I've recently reread part of No Man's Land volume 1 & 2, and what strikes me with Road to No Man's Land Volume 1 is how little the plot advances. I feel like I probably could have skipped this Road to No Man's Land duology, since all three works I've read are effectively the same misery porn, detailing the destruction and sorrow of a city literally torn asunder. Famine and disease spread like wildfire, criminals and super criminals alike thrive in the chaos, buildings collapse, innocents die, and Batman.... has to deal with the logistics of bringing in a construction company to repair the batcave without revealing his identity. It's almost satirical how little the caped crusader does in this volume, aside from handle his own personal issues, like defending his parents' coffins from looters.
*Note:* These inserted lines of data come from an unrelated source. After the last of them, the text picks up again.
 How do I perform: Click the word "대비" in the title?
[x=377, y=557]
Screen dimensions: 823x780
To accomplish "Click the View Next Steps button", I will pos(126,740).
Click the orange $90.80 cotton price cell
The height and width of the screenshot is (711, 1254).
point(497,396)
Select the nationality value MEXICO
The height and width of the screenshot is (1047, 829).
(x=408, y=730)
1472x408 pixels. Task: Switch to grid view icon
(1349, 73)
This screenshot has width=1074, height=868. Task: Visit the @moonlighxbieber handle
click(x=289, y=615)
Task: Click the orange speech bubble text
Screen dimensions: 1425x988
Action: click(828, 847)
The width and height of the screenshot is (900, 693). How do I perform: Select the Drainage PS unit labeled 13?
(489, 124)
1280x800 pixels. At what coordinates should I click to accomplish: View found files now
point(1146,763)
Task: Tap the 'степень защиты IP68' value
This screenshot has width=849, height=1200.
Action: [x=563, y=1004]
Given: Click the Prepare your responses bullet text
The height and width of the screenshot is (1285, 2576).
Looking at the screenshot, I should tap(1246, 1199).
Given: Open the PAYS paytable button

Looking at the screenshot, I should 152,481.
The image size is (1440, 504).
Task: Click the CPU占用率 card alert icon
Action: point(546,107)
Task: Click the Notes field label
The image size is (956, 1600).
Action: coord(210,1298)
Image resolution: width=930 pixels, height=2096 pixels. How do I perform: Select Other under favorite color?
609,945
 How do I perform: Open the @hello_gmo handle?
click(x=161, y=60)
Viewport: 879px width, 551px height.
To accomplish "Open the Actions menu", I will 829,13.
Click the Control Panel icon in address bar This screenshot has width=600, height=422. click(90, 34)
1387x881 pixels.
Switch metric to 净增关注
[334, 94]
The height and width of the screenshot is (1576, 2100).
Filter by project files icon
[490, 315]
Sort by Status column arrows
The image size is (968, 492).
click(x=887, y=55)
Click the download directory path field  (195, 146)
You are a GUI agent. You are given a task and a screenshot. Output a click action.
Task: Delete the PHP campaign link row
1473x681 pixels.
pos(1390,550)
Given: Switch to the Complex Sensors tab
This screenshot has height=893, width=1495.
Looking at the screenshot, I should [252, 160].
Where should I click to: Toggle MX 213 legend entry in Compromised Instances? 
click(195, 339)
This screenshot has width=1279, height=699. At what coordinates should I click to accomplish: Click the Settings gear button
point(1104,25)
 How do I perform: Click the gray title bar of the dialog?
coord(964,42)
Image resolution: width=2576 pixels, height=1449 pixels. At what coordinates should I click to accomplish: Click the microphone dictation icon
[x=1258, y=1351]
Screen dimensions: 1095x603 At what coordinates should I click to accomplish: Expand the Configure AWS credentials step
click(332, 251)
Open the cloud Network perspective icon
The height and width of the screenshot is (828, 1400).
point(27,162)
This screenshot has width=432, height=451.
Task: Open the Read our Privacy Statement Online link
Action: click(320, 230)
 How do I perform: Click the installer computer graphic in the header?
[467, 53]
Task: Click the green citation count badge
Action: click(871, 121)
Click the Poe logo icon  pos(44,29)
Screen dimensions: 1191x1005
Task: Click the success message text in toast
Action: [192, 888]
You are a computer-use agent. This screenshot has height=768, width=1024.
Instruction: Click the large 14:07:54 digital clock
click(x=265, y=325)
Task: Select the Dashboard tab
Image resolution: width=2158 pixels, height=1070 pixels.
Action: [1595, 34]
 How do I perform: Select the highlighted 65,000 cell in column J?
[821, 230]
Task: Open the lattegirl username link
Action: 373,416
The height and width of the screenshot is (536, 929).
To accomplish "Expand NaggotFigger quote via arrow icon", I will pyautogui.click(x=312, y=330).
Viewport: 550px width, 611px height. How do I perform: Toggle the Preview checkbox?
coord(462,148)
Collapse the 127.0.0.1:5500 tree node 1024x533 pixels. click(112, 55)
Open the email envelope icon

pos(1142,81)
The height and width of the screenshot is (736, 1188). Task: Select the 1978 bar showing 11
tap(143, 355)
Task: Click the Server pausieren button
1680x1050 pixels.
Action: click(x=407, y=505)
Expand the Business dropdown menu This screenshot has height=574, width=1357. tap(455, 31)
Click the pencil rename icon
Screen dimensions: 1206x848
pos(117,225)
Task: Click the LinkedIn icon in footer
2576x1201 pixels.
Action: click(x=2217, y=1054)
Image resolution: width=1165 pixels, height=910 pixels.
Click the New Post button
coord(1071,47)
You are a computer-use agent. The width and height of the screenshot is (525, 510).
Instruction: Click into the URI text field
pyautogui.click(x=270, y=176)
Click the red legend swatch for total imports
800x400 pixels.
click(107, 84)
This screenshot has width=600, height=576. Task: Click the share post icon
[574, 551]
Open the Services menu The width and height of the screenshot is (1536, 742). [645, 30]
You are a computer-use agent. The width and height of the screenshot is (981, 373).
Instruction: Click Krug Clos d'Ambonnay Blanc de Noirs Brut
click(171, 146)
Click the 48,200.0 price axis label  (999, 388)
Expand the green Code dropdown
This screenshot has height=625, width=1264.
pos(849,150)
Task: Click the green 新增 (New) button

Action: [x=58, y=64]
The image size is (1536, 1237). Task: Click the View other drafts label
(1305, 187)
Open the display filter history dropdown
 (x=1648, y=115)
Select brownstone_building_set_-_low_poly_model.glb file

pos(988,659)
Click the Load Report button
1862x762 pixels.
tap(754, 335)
Looters are the biggest antagonist in Road to No Man's Land, which is amusing, reading this in the middle of a pandemic, with several decades and numerous national tragedies making up ground between present day and when No Man's Land was conceived and written. Little effort is made to indicate that people are turning to crime out of desperation, simply that bad actors are taking advantage of the overworked emergency services. It's all banal "thugs besieging a hospital to steal narcotics" type stories that are utterly laughable today, and they likely were laughable when they were written.

Onward and forwards to volume 2. Let's hope there's something good in those pages.